───── PROVIDED INFORMATION

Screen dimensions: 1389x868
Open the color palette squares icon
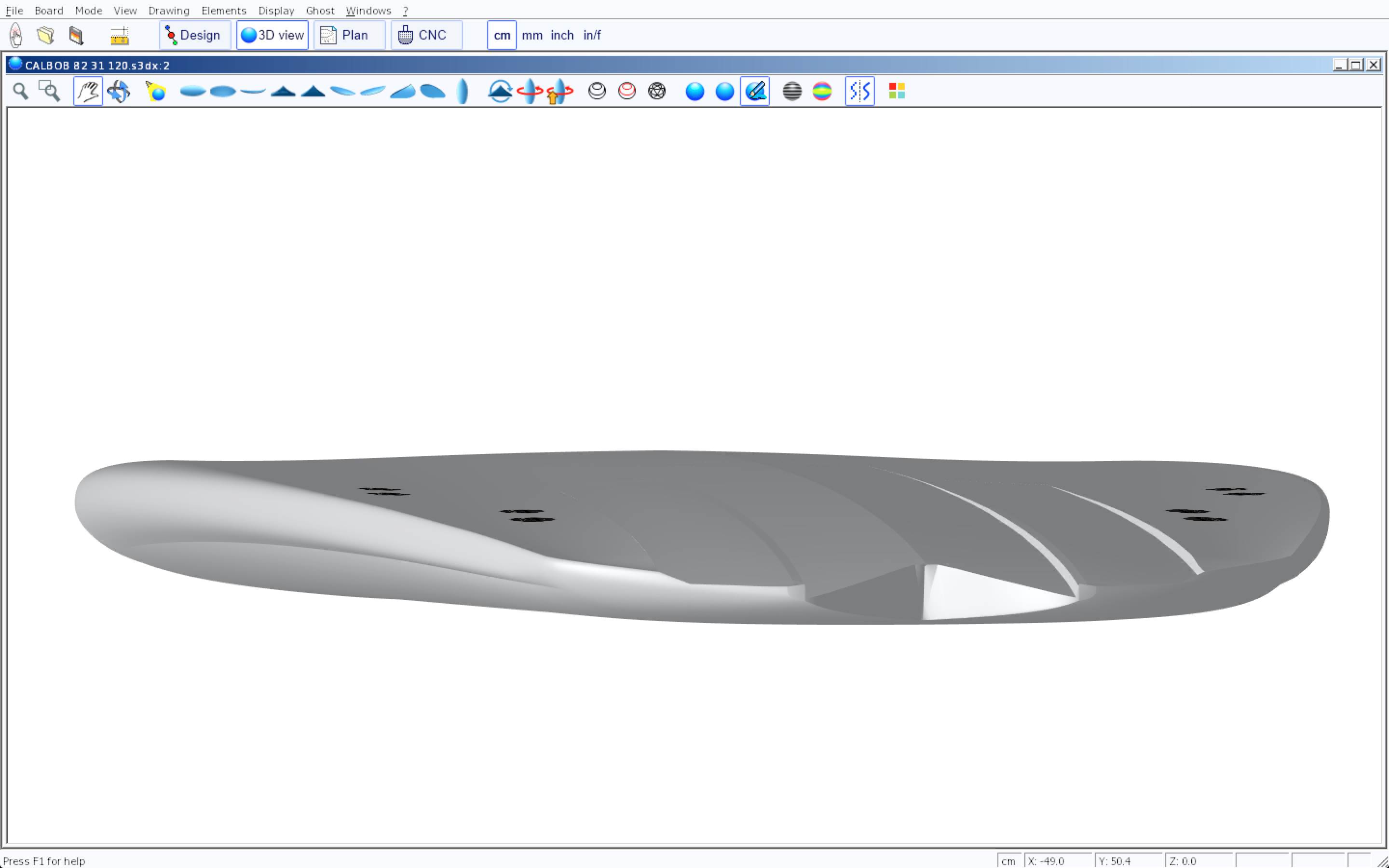click(x=897, y=91)
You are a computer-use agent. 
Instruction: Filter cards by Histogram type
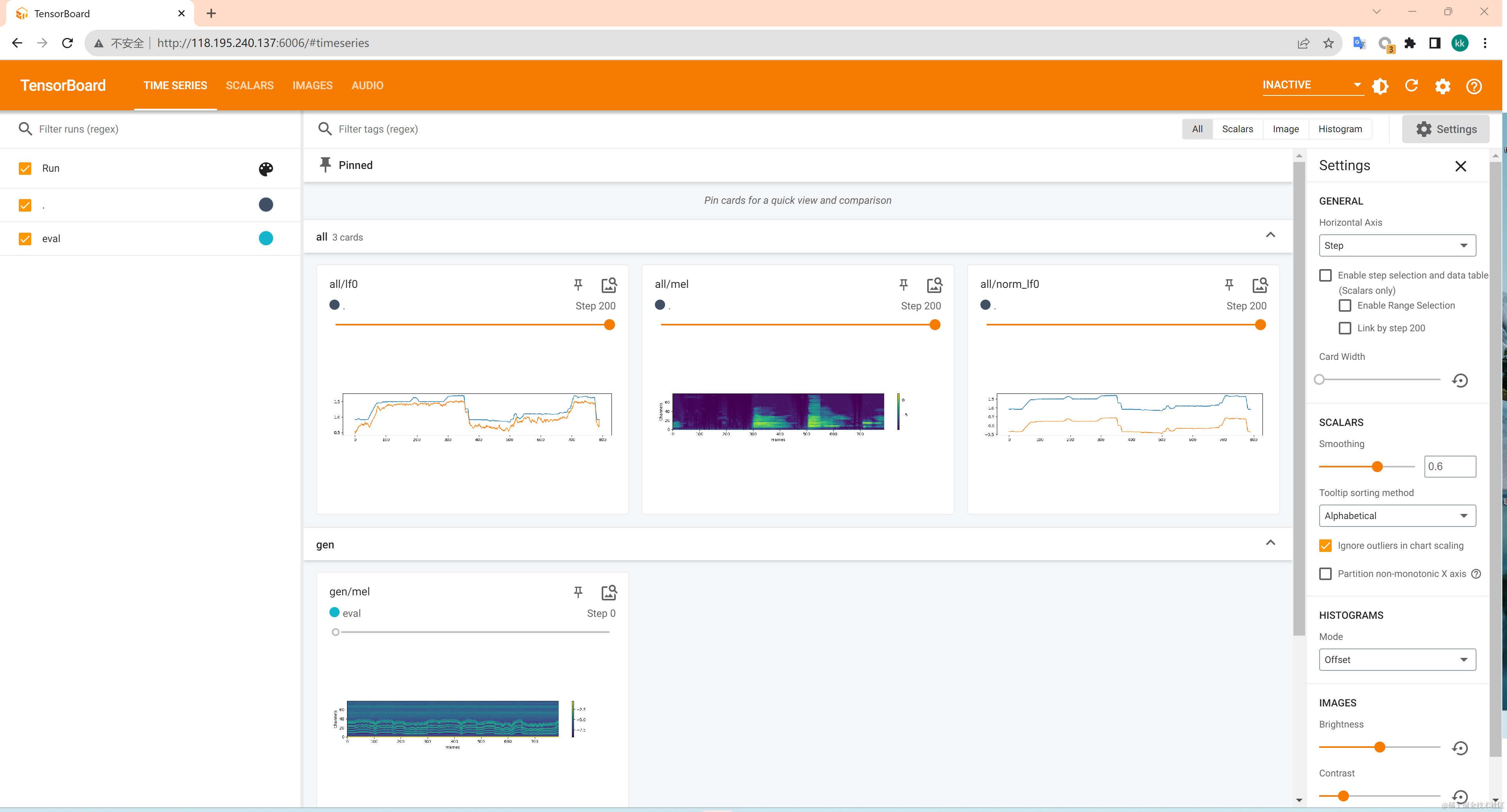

──────────

No pictures belong in the copy. Repeat the entries exactly.

Screen dimensions: 1389x868
Open the color palette squares icon
click(x=897, y=91)
You are a computer-use agent. 
Instruction: Filter cards by Histogram type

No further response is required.